The single most important Rust performance tip is simple but easy to overlook: make sure you are using a release build rather than a debug build when you want high performance. This is most often done by specifying the --release flag to Cargo.
A release build typically runs much faster than a debug build. 10-100x speedups over debug builds are common!
for file in _files.into_iter() {
let file_path= file.unwrap().path();
- if file_path.is_dir() && !file_path.is_symlink(){
+ let meta = std::fs::symlink_metadata(&file_path).unwrap();
+ if meta.is_dir() {
dirs.push(file_path);
}else{
files.push(file_path);
}
}
(You're calling stat on every entry (resolving symlinks) and then lstat on every directory; the above calls lstat on every entry.)
btw, do you execute sudo sh -c 'echo 3 > /proc/sys/vm/drop_caches' before the both program execute?
the program runs first should be slower since it does not gain benefit from the cache.
I don't know about the Node version, but as an iterator, WalkDir probably isn't collecting things into Vecs which you need to allocate, populate, and then afterwards iterate over (and probably deallocate). If you made your version recursive, you could remove the dirsVec, but you'd still be creating then separately iterating the files one.
This matters on my machine. I just copy and run the code given by OP.
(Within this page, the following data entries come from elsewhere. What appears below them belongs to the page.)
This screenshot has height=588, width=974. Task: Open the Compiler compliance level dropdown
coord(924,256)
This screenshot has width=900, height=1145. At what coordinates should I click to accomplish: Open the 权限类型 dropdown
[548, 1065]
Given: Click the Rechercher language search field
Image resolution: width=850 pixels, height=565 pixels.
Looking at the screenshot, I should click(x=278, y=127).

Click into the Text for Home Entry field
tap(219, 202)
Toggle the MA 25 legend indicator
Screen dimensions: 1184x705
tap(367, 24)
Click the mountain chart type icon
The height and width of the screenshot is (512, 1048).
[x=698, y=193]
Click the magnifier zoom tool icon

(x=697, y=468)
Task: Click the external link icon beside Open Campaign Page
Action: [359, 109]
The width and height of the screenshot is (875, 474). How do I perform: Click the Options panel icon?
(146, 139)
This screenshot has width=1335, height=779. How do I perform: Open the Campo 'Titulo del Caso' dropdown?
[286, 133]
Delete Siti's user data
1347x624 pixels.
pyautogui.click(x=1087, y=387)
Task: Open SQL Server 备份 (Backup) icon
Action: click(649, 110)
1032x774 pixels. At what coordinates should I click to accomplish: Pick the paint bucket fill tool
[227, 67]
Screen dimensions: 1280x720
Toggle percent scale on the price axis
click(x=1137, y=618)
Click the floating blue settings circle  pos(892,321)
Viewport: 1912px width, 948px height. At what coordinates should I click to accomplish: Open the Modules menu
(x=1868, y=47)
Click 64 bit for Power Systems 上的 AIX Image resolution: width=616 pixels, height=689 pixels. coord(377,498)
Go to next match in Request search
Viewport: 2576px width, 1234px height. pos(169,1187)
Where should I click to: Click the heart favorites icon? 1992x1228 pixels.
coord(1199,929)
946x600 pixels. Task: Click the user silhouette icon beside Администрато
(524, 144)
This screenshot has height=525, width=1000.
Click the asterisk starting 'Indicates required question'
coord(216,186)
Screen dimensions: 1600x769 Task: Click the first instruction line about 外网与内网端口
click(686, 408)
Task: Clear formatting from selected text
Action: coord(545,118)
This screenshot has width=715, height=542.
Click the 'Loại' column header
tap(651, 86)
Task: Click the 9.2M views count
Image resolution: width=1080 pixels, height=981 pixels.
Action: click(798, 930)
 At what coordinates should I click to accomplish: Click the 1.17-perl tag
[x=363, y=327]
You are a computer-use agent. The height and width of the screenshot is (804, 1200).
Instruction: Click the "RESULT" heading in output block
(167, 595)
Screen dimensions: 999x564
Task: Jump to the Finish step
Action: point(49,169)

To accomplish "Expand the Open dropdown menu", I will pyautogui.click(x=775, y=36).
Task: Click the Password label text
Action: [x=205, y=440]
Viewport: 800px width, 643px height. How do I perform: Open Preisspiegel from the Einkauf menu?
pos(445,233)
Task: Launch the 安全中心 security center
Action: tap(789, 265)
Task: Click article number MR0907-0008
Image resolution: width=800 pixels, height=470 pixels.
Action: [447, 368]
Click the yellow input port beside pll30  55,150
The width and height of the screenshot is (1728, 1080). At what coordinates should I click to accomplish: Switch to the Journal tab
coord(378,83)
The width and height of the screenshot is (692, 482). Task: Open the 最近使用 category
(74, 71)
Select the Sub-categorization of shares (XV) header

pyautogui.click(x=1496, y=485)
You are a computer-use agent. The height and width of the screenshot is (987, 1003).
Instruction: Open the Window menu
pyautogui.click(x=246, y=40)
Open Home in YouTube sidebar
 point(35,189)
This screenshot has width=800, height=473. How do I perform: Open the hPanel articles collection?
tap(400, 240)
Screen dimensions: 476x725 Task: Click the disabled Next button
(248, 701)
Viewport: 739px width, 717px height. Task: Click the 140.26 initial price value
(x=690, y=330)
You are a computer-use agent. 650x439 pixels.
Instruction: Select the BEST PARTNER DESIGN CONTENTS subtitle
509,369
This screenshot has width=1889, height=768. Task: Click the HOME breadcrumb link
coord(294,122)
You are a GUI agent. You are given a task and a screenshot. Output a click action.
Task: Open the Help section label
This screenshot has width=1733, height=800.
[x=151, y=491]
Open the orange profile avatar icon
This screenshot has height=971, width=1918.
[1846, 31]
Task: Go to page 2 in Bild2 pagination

$ cargo r -q -r # first time
281483
==13159ms
$ cargo r -q -r # second time
281483
==3959ms
$ cargo r -q -r
281483
==1443ms
$ cargo r -q -r
281483
==1109ms
$ cargo r -q -r
281483
==1137ms
$ sudo sh -c 'echo 3 > /proc/sys/vm/drop_caches'
$ cargo r -q -r # first time
281483
==18544ms
$ cargo r -q -r # second time
281483
==1927ms
$ sudo sh -c 'echo 3 > /proc/sys/vm/drop_caches'
$ cargo r -q -r
281483
==18747ms
$ sudo sh -c 'echo 3 > /proc/sys/vm/drop_caches'
$ cargo r -q -r
281483
==18557ms
struct GetFiles {
stack: Vec<PathBuf>,
current: ReadDir,
}
impl Iterator for GetFiles {
type Item = PathBuf;
fn next(&mut self) -> Option<Self::Item> {
loop {
if let Some(file) = self.current.next().and_then(|f| f.ok()) {
let file = file.path();
if fs::symlink_metadata(&file).map(|m| m.is_dir()).unwrap_or(false) {
self.stack.push(file);
} else {
return Some(file);
}
} else {
let dir = self.stack.pop()?;
self.current = fs::read_dir(dir).ok()?;
}
}
}
}
impl GetFiles {
fn new(path: &Path) -> Self {
let stack = <_>::default();
let current = fs::read_dir(path).unwrap().into_iter();
Self { stack, current, }
}
}
fn main() {
let sys_time = SystemTime::now();
let count = GetFiles::new("../../".as_ref()).count();
println!("{count}");
println!("=={:?}ms", SystemTime::now().duration_since(sys_time).unwrap().as_millis());
}
Though it didn't make a big difference for me. The caches @Neutron3529 mentioned make a big difference though, so be sure you're timing what you think you are.
thank you ,I tried running your code, same performance as 16s. I'm reading the source code of walkdir and I feel it's too complicated to write high performance 'FileSystem' code in rust
The following change (querying file type via DirEntry) resulted in significant speedup for me; at a guess the DirEntry has the metadata already and a syscall is avoided.
impl Iterator for GetFiles {
type Item = PathBuf; // DirEntry;
fn next(&mut self) -> Option<Self::Item> {
loop {
if let Some(entry) = self.current.next().and_then(|f| f.ok()) {
if entry.file_type().ok()?.is_dir() {
self.stack.push(entry.path());
} else {
return Some(entry.path());
}
} else {
let dir = self.stack.pop()?;
self.current = fs::read_dir(dir).ok()?;
}
}
}
}
I don't know how you were comparing with walkdir, but it returns DirEntrys and thus doesn't even create a PathBuf for everything (which inspired the above change -- I went back to returning PathBuf because it didn't make a big difference for me).